Ad Free: Mint makes their money by placing ads throughout the site/app targeted to you. With Personal Capital, there are zero ads. You log in and can see your banking and investing information without having to worry about ads.
Customer Service: With Mint, there is zero customer service. If you have a problem, your best bet is doing an online search and hoping to find an answer. Personal Capital on the other hand does have customer service and they are very good at getting back to you – usually in less than a day. When I had an issue recently, they were very helpful and responsive to me.
Budgeting: Here is one area where Mint is better as they allow you more customization with a budget. With Personal Capital you can budget, but you can’t make it your own as much as you can with Mint.
Investments: Personal Capital outshines Mint hands down here. If Personal Capital only offered the fee analysis and the retirement planner, they still would win hands down.
Security: With their more in-depth security process, Personal Capital is a much safer choice. [Update: Mint now has begun using two-factor authentication as well.]
In all, I highly recommend signing up for Personal Capital.

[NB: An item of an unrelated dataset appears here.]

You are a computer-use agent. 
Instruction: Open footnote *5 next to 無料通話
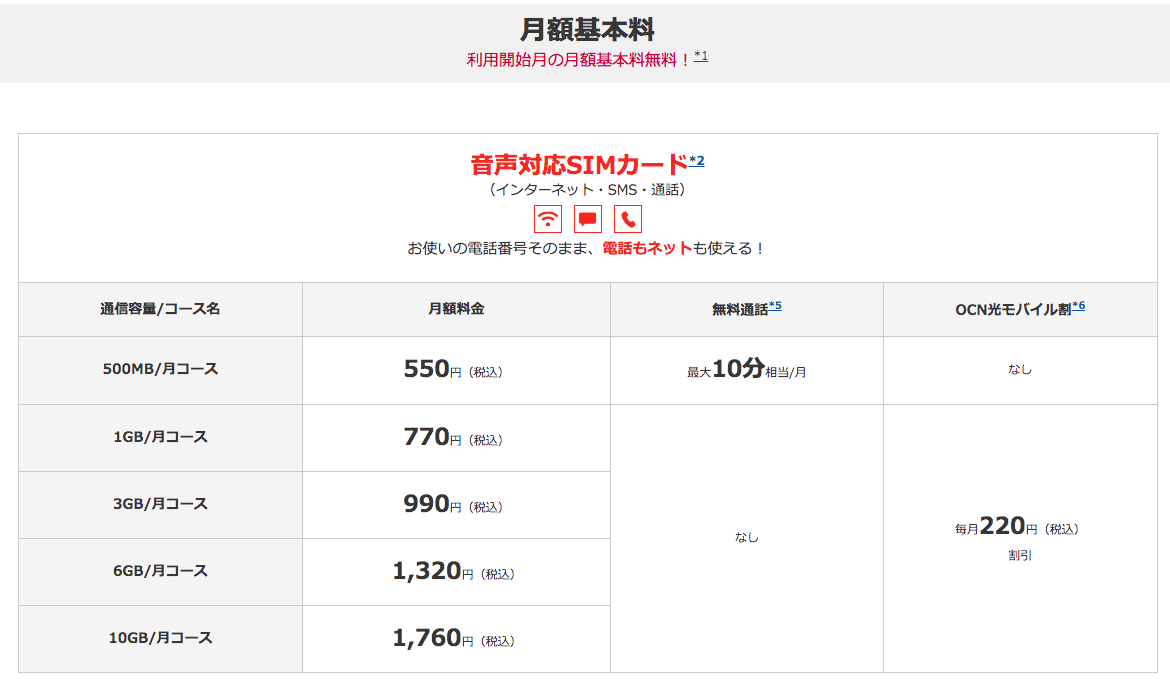(x=775, y=306)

You will learn a lot about your finances and investments and will be able to take actionable steps to put yourself in a better financial situation. You may even realize you need to find a new, low cost broker. All of this will lead to better financial health and the increased likelihood of you reaching your goals.
For me personally, I log into my account daily. I love playing with the graphs and charts. But again, I’m a finance nerd. My wife, who is the complete opposite of a finance nerd, also loves Personal Capital.

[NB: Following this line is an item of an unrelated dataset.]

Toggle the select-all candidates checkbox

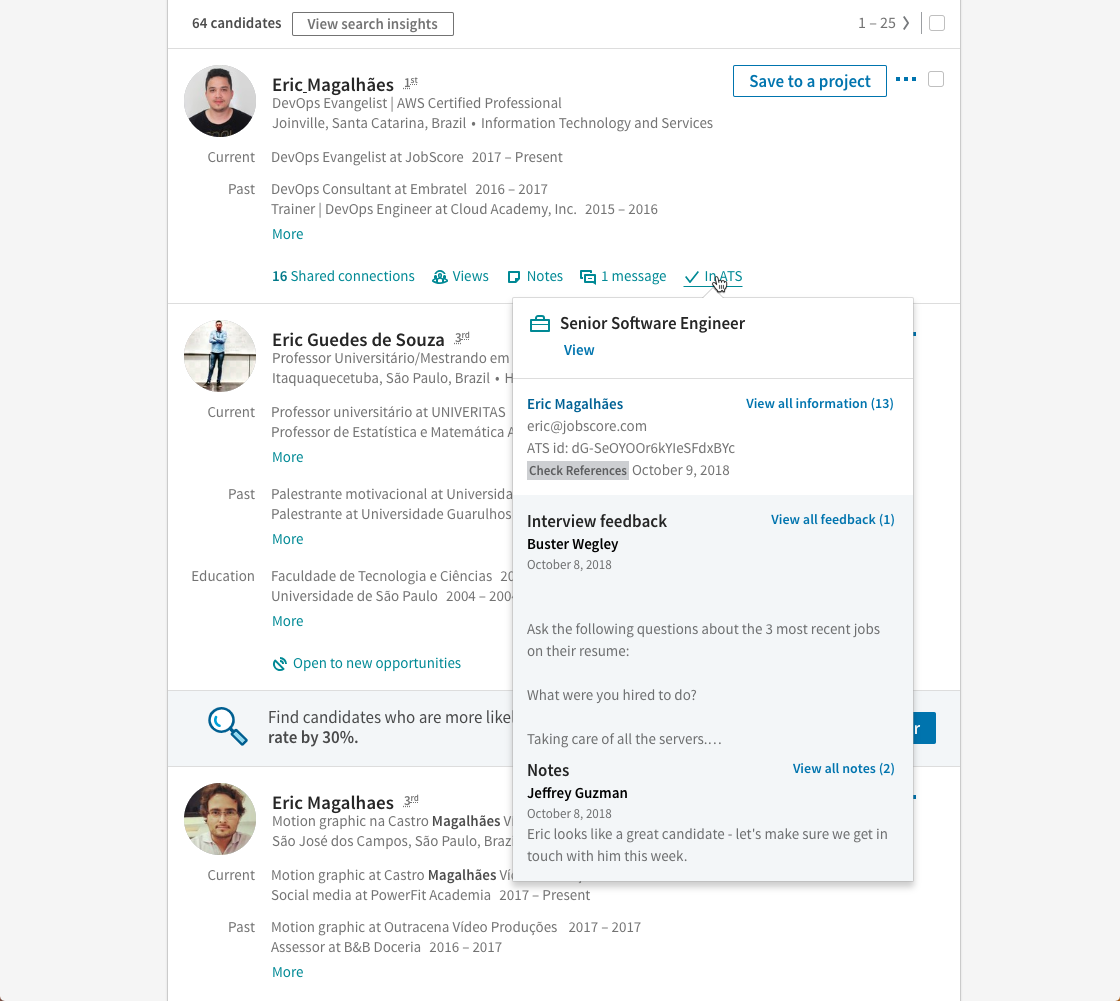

The way they lay things out and explain investing has helped her get more excited about investing and seeing the potential of our financial futures has fueled her to save more money (not that she wasn’t an amazing saver in the first place!).
She especially loves the retirement planning tool. It helps turn an abstract idea like retirement into an actual goal to strive for. And she loves seeing us make progress towards reaching it. She just looks at that summary and sees if we are on track or not.
As I mentioned above, Personal Capital is 100% free to use and when you do, you are under no obligation to have them manage your money. I’ve been using the free analysis for 3 years now and manage our investments myself. I’m sure that if you try it out, you will be hooked too.